I am using a google deep learning VM from google marketplace and I opted for a NvdiaK80 GPU. I am trying to train an object detection model using object detection API. However, I notice that tensorflow is not using GPU by default(code to check is below)
My assumption here is that this instance comes with all the required NVIDIA drivers so it's not a driver related problem.
Further investigation showed that I had 2 installations of Tensorflow (tensorflow 1.12.0 and tensorflow-GPU 1.12.0). So I uninstalled the CPU version. However it still does not help.
I used the code below to check if tensorflow is using GPU
from tensorflow.python.client import device_lib
print(device_lib.list_local_devices())
For reference, I am using the below code for object detection training which is running fine on the deep learning VM but is not using GPU.

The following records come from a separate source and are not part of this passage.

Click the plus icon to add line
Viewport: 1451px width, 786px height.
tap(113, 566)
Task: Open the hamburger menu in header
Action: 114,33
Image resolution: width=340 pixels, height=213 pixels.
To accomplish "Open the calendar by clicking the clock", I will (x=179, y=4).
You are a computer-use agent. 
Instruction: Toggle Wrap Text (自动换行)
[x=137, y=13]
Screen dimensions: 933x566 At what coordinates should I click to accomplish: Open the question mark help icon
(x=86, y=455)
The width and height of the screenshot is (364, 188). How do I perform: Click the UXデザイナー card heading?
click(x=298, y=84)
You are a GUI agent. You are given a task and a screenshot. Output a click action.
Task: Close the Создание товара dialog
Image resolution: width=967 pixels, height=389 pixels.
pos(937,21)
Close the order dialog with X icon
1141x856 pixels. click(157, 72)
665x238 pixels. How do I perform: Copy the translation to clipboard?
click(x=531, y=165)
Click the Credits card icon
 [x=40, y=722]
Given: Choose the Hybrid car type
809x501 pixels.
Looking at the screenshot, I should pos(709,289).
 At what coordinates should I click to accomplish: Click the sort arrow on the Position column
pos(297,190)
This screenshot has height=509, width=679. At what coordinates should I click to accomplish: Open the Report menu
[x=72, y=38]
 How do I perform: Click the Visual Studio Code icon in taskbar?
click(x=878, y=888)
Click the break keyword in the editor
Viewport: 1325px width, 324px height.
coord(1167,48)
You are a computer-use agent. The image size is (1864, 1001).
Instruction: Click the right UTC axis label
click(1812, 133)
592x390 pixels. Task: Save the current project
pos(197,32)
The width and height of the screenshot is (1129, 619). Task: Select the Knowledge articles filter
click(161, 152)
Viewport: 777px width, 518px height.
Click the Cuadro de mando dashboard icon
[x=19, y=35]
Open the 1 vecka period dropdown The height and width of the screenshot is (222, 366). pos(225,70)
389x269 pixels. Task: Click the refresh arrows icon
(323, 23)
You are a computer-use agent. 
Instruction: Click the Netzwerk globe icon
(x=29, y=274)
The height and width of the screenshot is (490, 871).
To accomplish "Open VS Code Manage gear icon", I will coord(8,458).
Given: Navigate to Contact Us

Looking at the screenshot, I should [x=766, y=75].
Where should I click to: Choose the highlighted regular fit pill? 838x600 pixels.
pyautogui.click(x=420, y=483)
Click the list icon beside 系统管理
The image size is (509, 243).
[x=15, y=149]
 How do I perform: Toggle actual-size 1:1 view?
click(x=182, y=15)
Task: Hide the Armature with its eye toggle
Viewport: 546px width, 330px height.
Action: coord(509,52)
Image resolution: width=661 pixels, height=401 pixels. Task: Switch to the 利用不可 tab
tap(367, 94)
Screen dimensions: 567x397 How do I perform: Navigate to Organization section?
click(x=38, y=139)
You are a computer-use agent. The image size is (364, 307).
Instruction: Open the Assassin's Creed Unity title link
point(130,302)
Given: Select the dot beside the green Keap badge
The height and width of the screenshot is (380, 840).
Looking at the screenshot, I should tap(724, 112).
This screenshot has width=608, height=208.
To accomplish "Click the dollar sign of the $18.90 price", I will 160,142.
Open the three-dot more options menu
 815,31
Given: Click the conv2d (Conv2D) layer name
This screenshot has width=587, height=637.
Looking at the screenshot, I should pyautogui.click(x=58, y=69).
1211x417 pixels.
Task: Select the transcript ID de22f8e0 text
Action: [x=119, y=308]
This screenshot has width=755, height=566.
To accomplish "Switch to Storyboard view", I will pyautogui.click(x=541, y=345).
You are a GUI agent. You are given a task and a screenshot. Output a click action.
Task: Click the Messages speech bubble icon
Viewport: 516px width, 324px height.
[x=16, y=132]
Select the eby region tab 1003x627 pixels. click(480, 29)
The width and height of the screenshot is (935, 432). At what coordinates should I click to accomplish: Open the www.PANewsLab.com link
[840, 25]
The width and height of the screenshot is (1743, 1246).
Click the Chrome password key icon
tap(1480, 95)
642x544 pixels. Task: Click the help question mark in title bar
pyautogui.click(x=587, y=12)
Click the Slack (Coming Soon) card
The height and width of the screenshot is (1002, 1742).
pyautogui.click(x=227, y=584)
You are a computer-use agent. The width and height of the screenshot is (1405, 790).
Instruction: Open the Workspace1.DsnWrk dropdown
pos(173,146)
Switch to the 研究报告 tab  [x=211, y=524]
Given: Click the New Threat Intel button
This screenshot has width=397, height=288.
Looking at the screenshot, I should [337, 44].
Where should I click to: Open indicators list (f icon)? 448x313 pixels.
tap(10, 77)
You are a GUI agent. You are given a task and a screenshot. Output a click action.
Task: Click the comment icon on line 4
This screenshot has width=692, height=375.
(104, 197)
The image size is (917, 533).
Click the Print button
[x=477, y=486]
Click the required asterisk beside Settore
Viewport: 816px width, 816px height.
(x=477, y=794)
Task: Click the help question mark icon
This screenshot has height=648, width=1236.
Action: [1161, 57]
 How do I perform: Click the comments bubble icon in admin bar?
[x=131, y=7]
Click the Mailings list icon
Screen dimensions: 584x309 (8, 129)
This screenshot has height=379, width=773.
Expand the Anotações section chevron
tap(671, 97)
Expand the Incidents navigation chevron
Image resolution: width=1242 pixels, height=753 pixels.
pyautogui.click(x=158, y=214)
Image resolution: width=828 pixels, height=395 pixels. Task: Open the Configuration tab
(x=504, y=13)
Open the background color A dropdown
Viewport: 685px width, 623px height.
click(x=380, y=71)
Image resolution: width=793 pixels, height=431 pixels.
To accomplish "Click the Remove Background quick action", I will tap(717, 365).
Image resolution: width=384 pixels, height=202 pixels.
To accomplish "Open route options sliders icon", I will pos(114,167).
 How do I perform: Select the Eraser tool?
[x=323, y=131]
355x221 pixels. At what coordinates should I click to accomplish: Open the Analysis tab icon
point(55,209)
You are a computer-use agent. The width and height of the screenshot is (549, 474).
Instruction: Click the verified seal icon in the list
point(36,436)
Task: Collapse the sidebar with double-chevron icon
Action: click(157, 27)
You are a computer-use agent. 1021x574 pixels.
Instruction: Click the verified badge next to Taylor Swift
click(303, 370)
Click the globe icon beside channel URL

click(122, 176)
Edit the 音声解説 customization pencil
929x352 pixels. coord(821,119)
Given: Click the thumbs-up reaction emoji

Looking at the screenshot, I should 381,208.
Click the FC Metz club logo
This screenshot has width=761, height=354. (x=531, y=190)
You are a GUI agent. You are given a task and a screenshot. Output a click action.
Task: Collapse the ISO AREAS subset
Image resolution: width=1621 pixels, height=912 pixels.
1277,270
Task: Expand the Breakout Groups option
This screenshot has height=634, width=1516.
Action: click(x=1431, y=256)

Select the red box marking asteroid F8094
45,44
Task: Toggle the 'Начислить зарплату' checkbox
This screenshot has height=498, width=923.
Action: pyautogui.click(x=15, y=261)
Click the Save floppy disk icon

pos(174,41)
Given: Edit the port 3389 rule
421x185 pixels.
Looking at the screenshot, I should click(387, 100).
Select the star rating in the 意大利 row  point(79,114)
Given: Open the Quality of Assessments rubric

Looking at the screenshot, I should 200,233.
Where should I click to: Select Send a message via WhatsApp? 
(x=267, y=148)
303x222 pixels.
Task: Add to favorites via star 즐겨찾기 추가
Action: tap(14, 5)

python $Tensor_path/legacy/train.py --logtostderr --
train_dir=$Train_path/training/ --
pipeline_config_path=$Train_path/training/
ssd_inception_v2_pets.config
Output(I would have expect the GPU device specifics that is being used)
[name: "/cpu:0"
device_type: "CPU"
memory_limit: 268435456
locality {
}
incarnation: 18292259467280600161
]
I was able to resolve this by deleting the old instance and starting fresh with a new instance. My guess is the tensorflow GPU installation got corrupted while installing object detection API. Followed the steps here to install https://cloud.google.com/solutions/creating-object-detection-application-tensorflow
And most likely this line is the culprit
pip install --upgrade
https://storage.googleapis.com/tensorflow/linux/cpu/tensorflow-1.1.0-cp27-none-
linux_x86_64.whl